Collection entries

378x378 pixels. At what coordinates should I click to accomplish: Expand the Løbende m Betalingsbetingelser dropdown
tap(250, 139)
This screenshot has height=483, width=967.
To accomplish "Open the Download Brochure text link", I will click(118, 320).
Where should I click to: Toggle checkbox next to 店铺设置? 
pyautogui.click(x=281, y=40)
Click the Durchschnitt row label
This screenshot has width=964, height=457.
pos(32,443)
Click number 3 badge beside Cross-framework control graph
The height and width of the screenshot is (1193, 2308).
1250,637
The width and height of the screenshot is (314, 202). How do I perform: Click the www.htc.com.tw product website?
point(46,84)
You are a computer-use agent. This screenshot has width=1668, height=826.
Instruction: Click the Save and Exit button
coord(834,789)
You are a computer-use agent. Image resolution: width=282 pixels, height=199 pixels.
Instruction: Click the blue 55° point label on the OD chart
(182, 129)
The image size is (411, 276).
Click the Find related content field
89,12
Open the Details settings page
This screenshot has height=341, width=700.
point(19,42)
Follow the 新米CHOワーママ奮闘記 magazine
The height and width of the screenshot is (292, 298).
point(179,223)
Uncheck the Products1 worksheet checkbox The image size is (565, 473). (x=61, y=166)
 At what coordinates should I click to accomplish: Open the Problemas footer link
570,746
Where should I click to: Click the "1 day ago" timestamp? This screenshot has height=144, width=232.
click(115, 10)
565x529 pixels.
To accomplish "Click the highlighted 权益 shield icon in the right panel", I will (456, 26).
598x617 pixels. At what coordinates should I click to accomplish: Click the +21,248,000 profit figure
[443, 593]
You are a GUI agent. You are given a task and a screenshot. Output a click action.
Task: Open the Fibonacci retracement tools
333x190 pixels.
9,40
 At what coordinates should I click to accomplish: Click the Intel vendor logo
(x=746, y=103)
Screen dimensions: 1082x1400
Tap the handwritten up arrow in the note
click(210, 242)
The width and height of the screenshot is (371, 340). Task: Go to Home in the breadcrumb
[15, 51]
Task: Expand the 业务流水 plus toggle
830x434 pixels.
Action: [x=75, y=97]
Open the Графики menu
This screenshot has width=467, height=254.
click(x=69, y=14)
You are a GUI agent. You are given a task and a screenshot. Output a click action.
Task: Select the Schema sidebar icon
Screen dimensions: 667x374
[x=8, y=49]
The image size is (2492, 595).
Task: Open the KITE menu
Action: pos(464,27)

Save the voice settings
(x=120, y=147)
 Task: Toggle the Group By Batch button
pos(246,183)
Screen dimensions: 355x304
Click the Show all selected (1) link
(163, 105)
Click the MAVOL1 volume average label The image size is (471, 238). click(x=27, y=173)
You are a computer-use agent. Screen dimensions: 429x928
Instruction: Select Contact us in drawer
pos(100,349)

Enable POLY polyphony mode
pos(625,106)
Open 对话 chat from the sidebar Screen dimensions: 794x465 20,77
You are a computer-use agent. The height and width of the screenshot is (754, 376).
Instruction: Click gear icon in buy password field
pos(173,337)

Exercise prompt:
Give every entry back exactly as it was written above.

Reply to the exercise:
378x378 pixels. At what coordinates should I click to accomplish: Expand the Løbende m Betalingsbetingelser dropdown
tap(250, 139)
This screenshot has height=483, width=967.
To accomplish "Open the Download Brochure text link", I will click(118, 320).
Where should I click to: Toggle checkbox next to 店铺设置? 
pyautogui.click(x=281, y=40)
Click the Durchschnitt row label
This screenshot has width=964, height=457.
pos(32,443)
Click number 3 badge beside Cross-framework control graph
The height and width of the screenshot is (1193, 2308).
1250,637
The width and height of the screenshot is (314, 202). How do I perform: Click the www.htc.com.tw product website?
point(46,84)
You are a computer-use agent. This screenshot has width=1668, height=826.
Instruction: Click the Save and Exit button
coord(834,789)
You are a computer-use agent. Image resolution: width=282 pixels, height=199 pixels.
Instruction: Click the blue 55° point label on the OD chart
(182, 129)
The image size is (411, 276).
Click the Find related content field
89,12
Open the Details settings page
This screenshot has height=341, width=700.
point(19,42)
Follow the 新米CHOワーママ奮闘記 magazine
The height and width of the screenshot is (292, 298).
point(179,223)
Uncheck the Products1 worksheet checkbox The image size is (565, 473). (x=61, y=166)
 At what coordinates should I click to accomplish: Open the Problemas footer link
570,746
Where should I click to: Click the "1 day ago" timestamp? This screenshot has height=144, width=232.
click(115, 10)
565x529 pixels.
To accomplish "Click the highlighted 权益 shield icon in the right panel", I will (456, 26).
598x617 pixels. At what coordinates should I click to accomplish: Click the +21,248,000 profit figure
[443, 593]
You are a GUI agent. You are given a task and a screenshot. Output a click action.
Task: Open the Fibonacci retracement tools
333x190 pixels.
9,40
 At what coordinates should I click to accomplish: Click the Intel vendor logo
(x=746, y=103)
Screen dimensions: 1082x1400
Tap the handwritten up arrow in the note
click(210, 242)
The width and height of the screenshot is (371, 340). Task: Go to Home in the breadcrumb
[15, 51]
Task: Expand the 业务流水 plus toggle
830x434 pixels.
Action: [x=75, y=97]
Open the Графики menu
This screenshot has width=467, height=254.
click(x=69, y=14)
You are a GUI agent. You are given a task and a screenshot. Output a click action.
Task: Select the Schema sidebar icon
Screen dimensions: 667x374
[x=8, y=49]
The image size is (2492, 595).
Task: Open the KITE menu
Action: pos(464,27)

Save the voice settings
(x=120, y=147)
 Task: Toggle the Group By Batch button
pos(246,183)
Screen dimensions: 355x304
Click the Show all selected (1) link
(163, 105)
Click the MAVOL1 volume average label The image size is (471, 238). click(x=27, y=173)
You are a computer-use agent. Screen dimensions: 429x928
Instruction: Select Contact us in drawer
pos(100,349)

Enable POLY polyphony mode
pos(625,106)
Open 对话 chat from the sidebar Screen dimensions: 794x465 20,77
You are a computer-use agent. The height and width of the screenshot is (754, 376).
Instruction: Click gear icon in buy password field
pos(173,337)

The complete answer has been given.